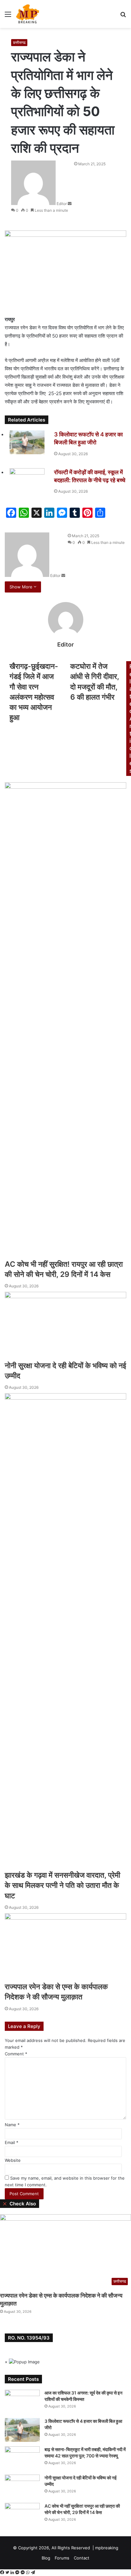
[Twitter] (7, 2572)
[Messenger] (18, 2572)
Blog (46, 2557)
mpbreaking (106, 2547)
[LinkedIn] (12, 2572)
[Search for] (123, 16)
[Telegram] (33, 2572)
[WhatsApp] (28, 2572)
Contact (81, 2557)
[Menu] (8, 16)
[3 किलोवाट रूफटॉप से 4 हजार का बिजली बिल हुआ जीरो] (22, 2430)
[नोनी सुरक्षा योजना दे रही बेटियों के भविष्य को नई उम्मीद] (22, 2486)
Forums (62, 2557)
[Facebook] (2, 2572)
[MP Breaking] (27, 14)
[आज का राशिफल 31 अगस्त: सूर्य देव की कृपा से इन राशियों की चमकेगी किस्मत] (22, 2402)
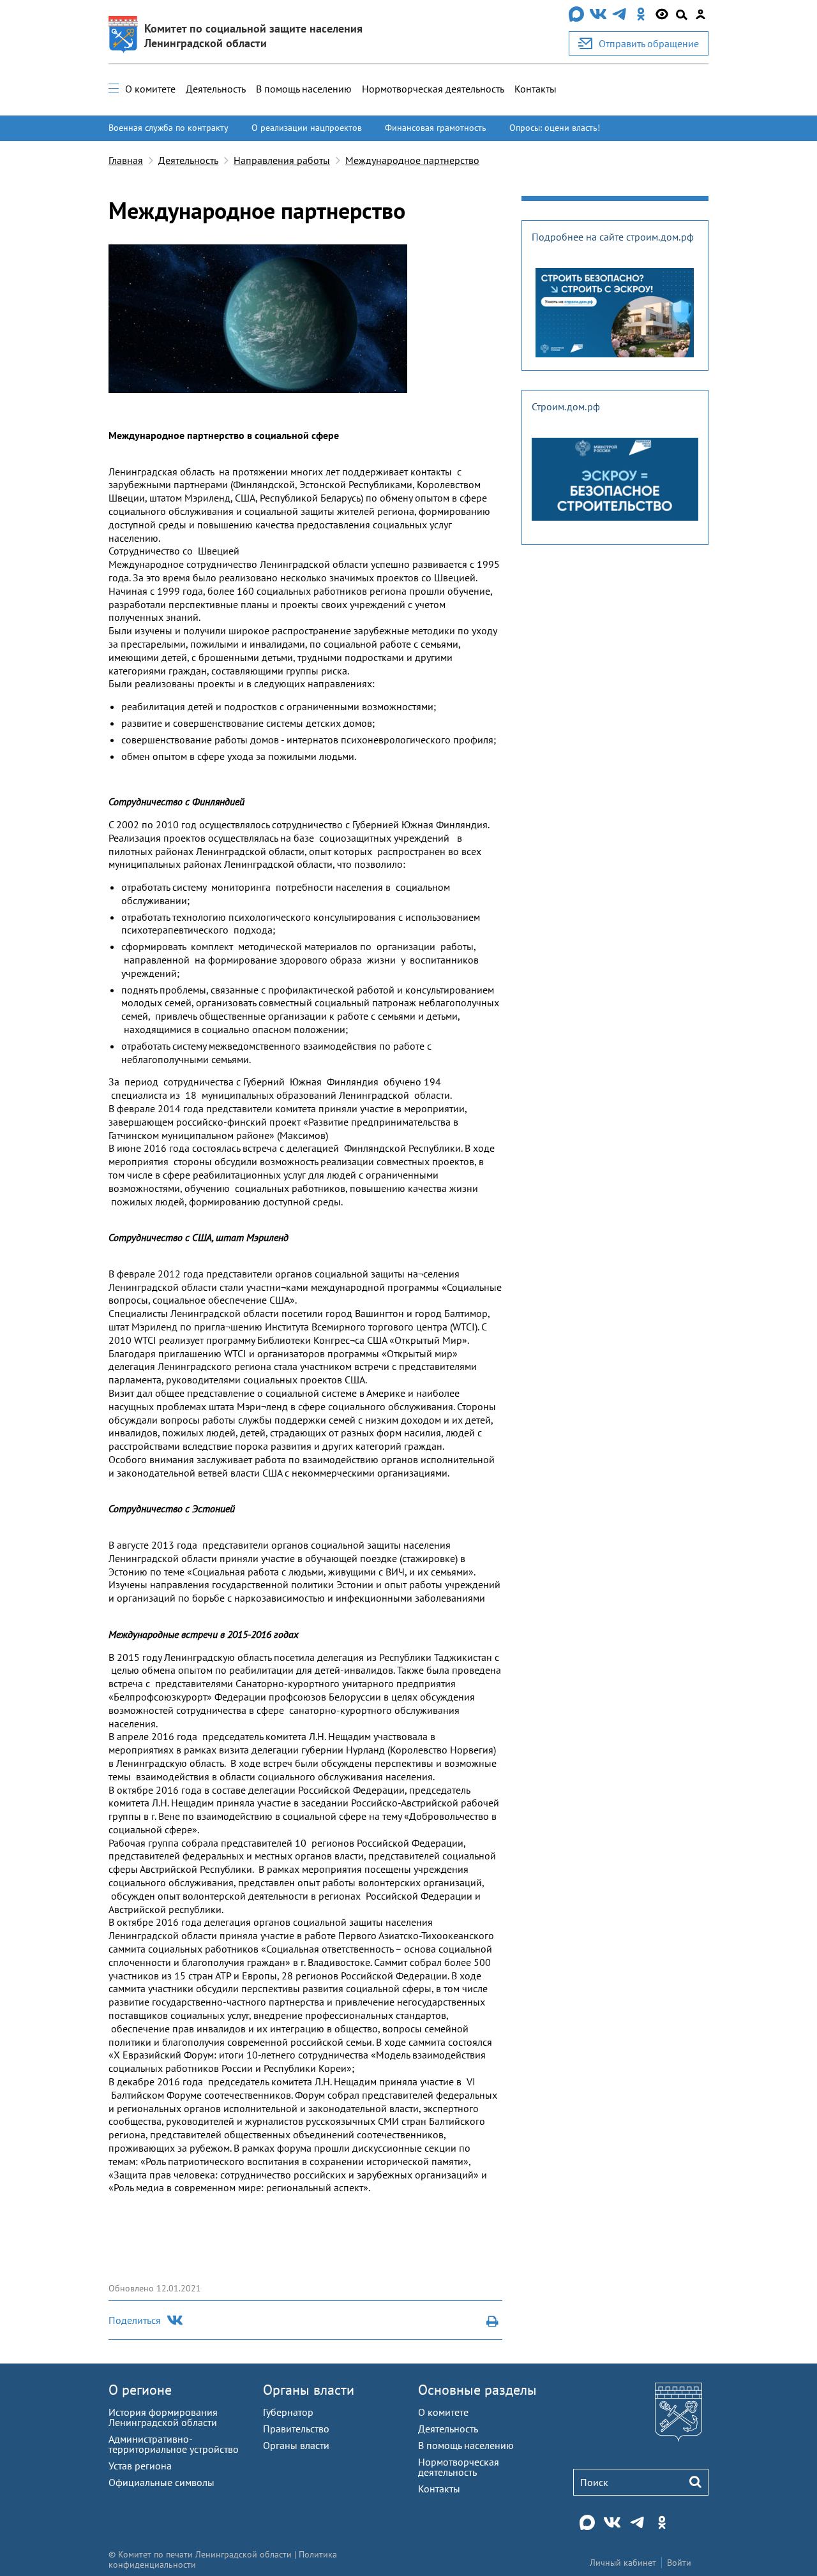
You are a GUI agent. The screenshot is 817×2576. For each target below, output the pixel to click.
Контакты (535, 88)
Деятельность (216, 88)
__________
What you return must match the material above exactly, minus its pictures.

[Twitter] (7, 2572)
[Messenger] (18, 2572)
Blog (46, 2557)
mpbreaking (106, 2547)
[LinkedIn] (12, 2572)
[Search for] (123, 16)
[Telegram] (33, 2572)
[WhatsApp] (28, 2572)
Contact (81, 2557)
[Menu] (8, 16)
[3 किलोवाट रूफटॉप से 4 हजार का बिजली बिल हुआ जीरो] (22, 2430)
[नोनी सुरक्षा योजना दे रही बेटियों के भविष्य को नई उम्मीद] (22, 2486)
Forums (62, 2557)
[Facebook] (2, 2572)
[MP Breaking] (27, 14)
[आज का राशिफल 31 अगस्त: सूर्य देव की कृपा से इन राशियों की चमकेगी किस्मत] (22, 2402)
You are a GUI agent. The screenshot is 817×2576. For each target below, output the pixel to click.
Контакты (535, 88)
Деятельность (216, 88)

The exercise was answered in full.